Swinton went on to star in several Jarman films, including The Last of England (1987),[24] War Requiem (1989)[24] opposite Laurence Olivier, and Edward II (1991),[24] for which she won the Volpi Cup for Best Actress at the 1991 Venice Film Festival.[25] She performed in the performance art piece Volcano Saga by Joan Jonas in 1989. The 28-minute video art piece is based on a 13th-century Icelandic Laxdæla Saga, and it tells a mythological story of a young woman whose dreams tell of the future.

Swinton played the title role in Orlando (1992), Sally Potter's film version of the novel by Virginia Woolf. The part allowed Swinton to explore matters of gender presentation onscreen, which reflected her lifelong interest in androgynous style. Swinton later reflected on the role in an interview accompanied by a striking photo shoot. "People talk about androgyny in all sorts of dull ways," said Swinton, noting that the recent rerelease of Orlando had her thinking again about its pliancy. She referred to 1920s playful, androgynous French artist Claude Cahun: "Cahun looked at the limitlessness of an androgynous gesture, which I've always been interested in."[26]

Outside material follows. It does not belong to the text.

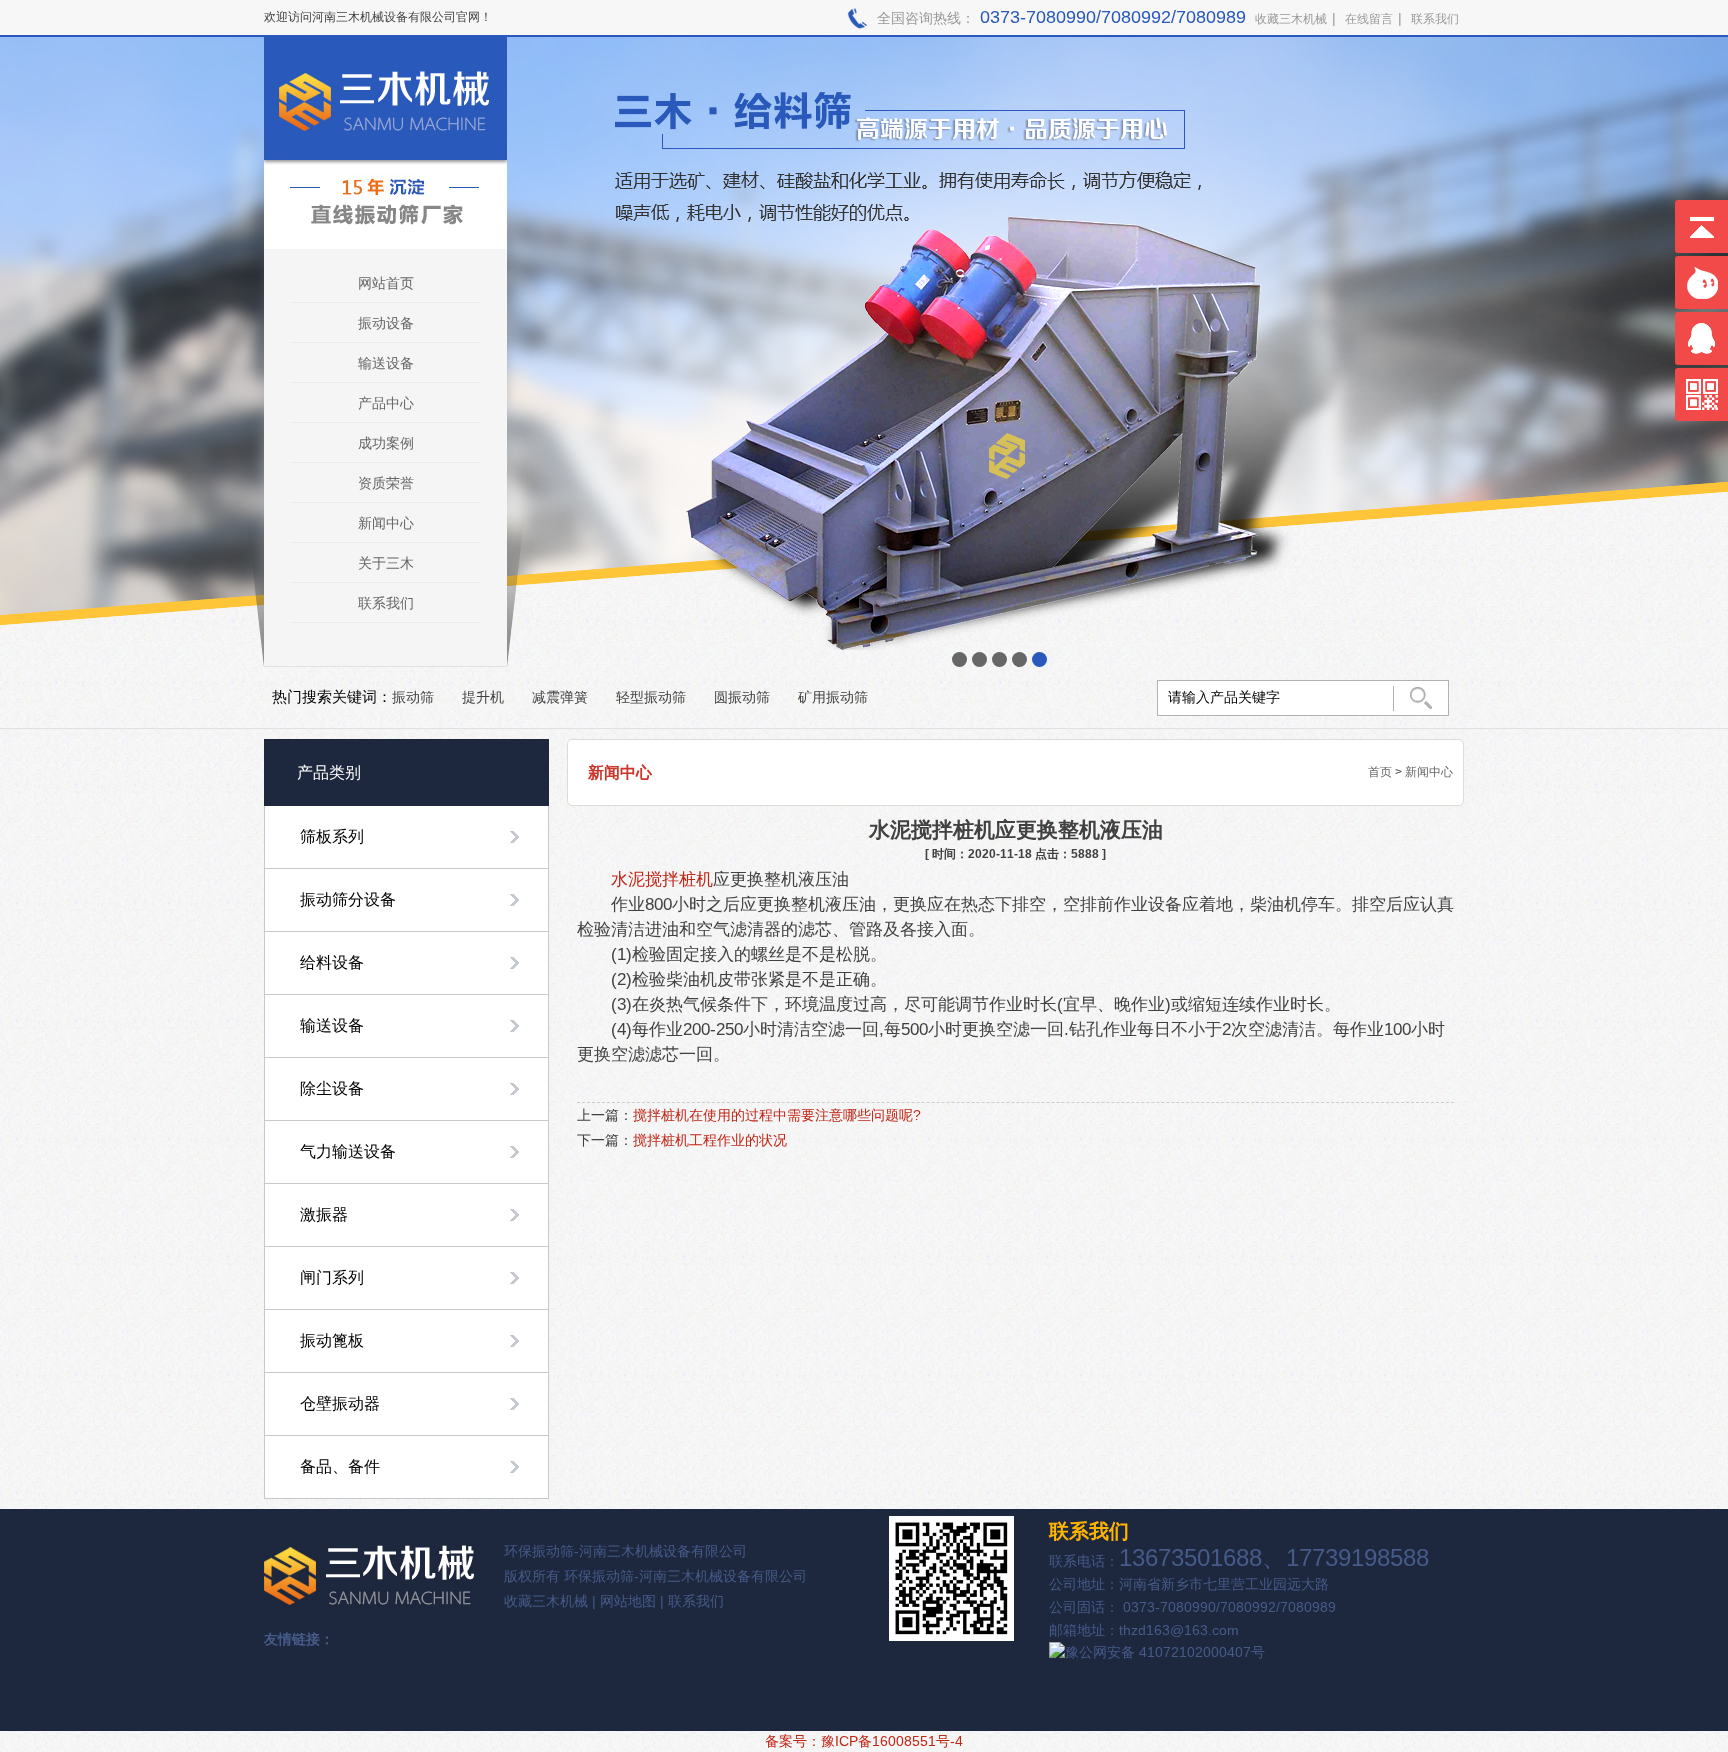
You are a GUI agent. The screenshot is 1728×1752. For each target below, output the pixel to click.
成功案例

In 1993, she was a member of the jury at the 18th Moscow International Film Festival.[27] In 1995, with producer Joanna Scanlan, Swinton developed a performance/installation live art piece in the Serpentine Gallery, London, where she was on display to the public for a week, asleep or apparently so, in a glass case, as a piece of performance art. The piece is sometimes incorrectly credited to Cornelia Parker, whom Swinton invited to collaborate for the installation in London. The performance, titled The Maybe, was repeated in 1996 at the Museo Barracco in Rome and in 2013 at the Museum of Modern Art in New York.[28] In 1996, she appeared in the music video for Orbital's "The Box".

Recent years have seen Swinton move toward mainstream projects, including the leading role in the American film The Deep End (2001), in which she played the mother of a gay son she suspects of killing his boyfriend. For this performance, she was nominated for a Golden Globe Award. She appeared as a supporting character in the films The Beach (2000),[24] featuring Leonardo DiCaprio, Vanilla Sky (2001), and as the archangel Gabriel in Constantine. Swinton appeared in the British films The Statement (2003) and Young Adam (2003). For her performance in the latter film, she received the British Academy Scotland Award for Best Actress.[29][30]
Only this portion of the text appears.